Si svolgerà domani mattina, a partire dalle 9:30, presso la Sala della Sibilla, la conferenza organizzata per le scuole superiori della provincia dall'ANED di Savona-Imperia, in collaborazione con il Comune di Savona, la Provincia di Savona, l'Ufficio Scolastico Regionale, i sindacati confederali e il Comitato Antifascista Savonese.
Durante l'evento verrà ricordato lo sciopero del 1° marzo 1944, proclamato dal CLN Alta Italia a Savona e in provincia, che vide l'adesione di oltre 5.000 lavoratori.
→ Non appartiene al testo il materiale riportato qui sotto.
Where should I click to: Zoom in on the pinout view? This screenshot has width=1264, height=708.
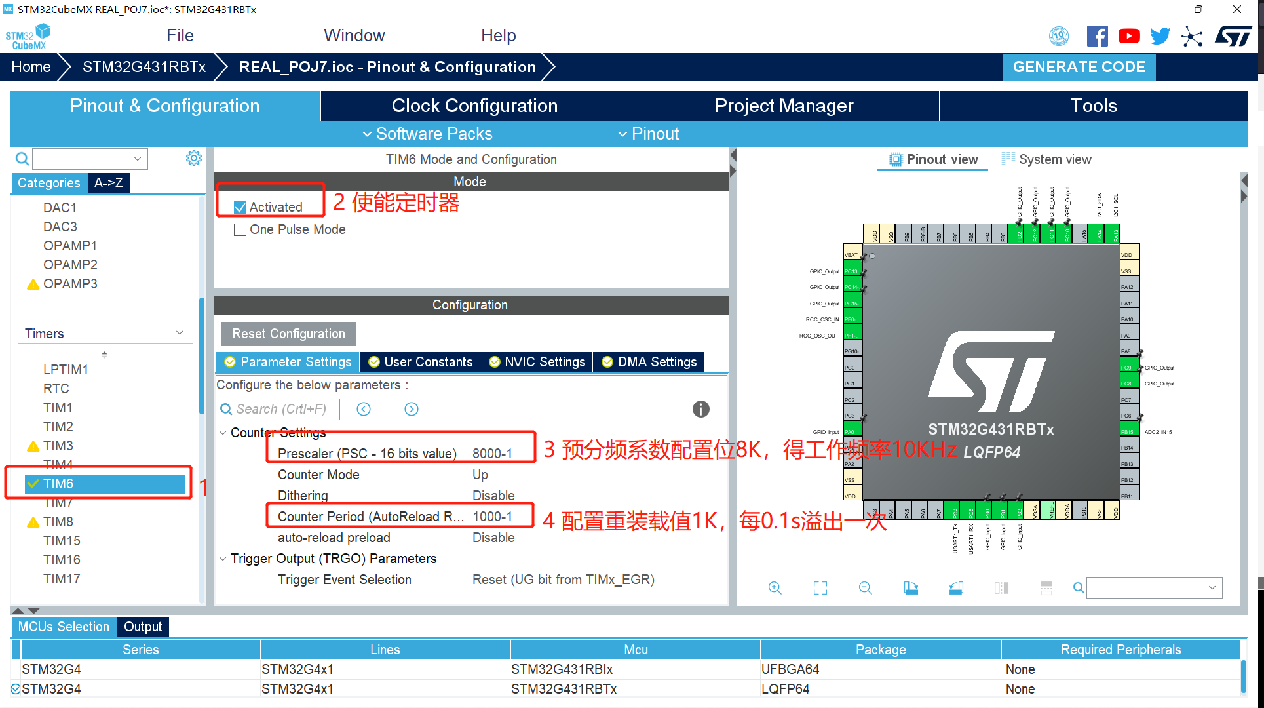[x=775, y=588]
Con uno "sciopero bianco", questi ultimi sfidarono l’occupante nazifascista.
Per questa azione eroica, molti lavoratori e resistenti attivi nel movimento partigiano furono deportati: dalla città di Savona e dalla provincia, 2.500 lavoratori vennero rastrellati sul posto di lavoro o prelevati nelle loro case durante la notte dai nazifascisti. Di questi, oltre il 95% trovò la morte nei campi di sterminio, in particolare a Mauthausen e nei suoi 49 sottocampi.
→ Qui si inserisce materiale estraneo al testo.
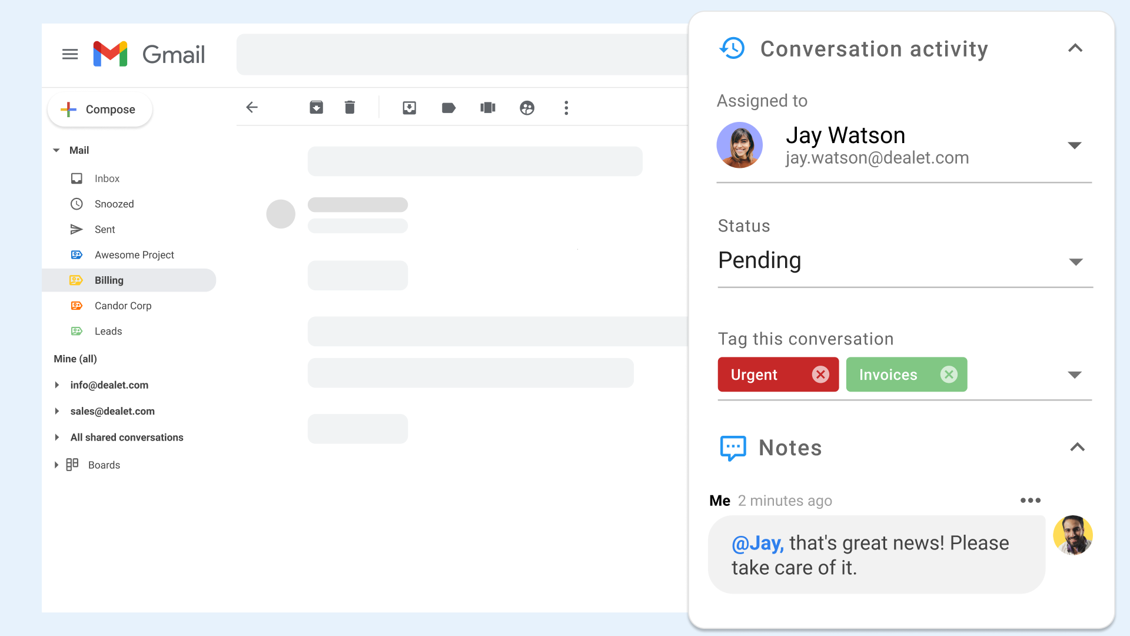Select the Billing label
1130x636 pixels.
(109, 280)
La resistenza e la memoria degli italiani dietro il filo spinato, così come quella degli oltre 40.000 deportati politici, restano indelebili nei giuramenti pronunciati nei campi di sterminio dai sopravvissuti.
I lavori della conferenza si apriranno con il saluto del Sindaco di Savona, Marco Russo, seguito da quello del Presidente della Provincia, Pierangelo Olivieri, e delle altre autorità presenti. Interverrà Andrea Pasa, Segretario Generale della Cgil di Savona, in rappresentanza di Cgil, Cisl e Uil. A seguire, il Presidente della sezione ANED di Savona-Imperia parlerà dei campi di concentramento nazisti per i prigionieri politici, in particolare Mauthausen, Flossenbürg e Sachsenhausen. L’orazione ufficiale sarà affidata a Edmondo Montali, in rappresentanza della Fondazione Di Vittorio, con un intervento dal titolo "Dalla fabbrica al lager".
Al termine della conferenza verranno premiati gli studenti vincitori del Concorso ANED 2025, che dall'8 al 12 maggio parteciperanno al Viaggio della Memoria, visitando i campi di sterminio in Austria e Germania.